**** Task inputs ****
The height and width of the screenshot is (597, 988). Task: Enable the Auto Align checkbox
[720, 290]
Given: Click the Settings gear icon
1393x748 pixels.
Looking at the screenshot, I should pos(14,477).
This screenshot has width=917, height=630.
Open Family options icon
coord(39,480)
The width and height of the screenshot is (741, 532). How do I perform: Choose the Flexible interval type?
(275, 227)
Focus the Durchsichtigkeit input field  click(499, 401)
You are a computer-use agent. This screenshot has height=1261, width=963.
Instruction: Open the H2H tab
****
## Exercise prompt
Return all of the material above exactly as it stands.

## Result
The height and width of the screenshot is (597, 988). Task: Enable the Auto Align checkbox
[720, 290]
Given: Click the Settings gear icon
1393x748 pixels.
Looking at the screenshot, I should pos(14,477).
This screenshot has width=917, height=630.
Open Family options icon
coord(39,480)
The width and height of the screenshot is (741, 532). How do I perform: Choose the Flexible interval type?
(275, 227)
Focus the Durchsichtigkeit input field  click(499, 401)
You are a computer-use agent. This screenshot has height=1261, width=963.
Instruction: Open the H2H tab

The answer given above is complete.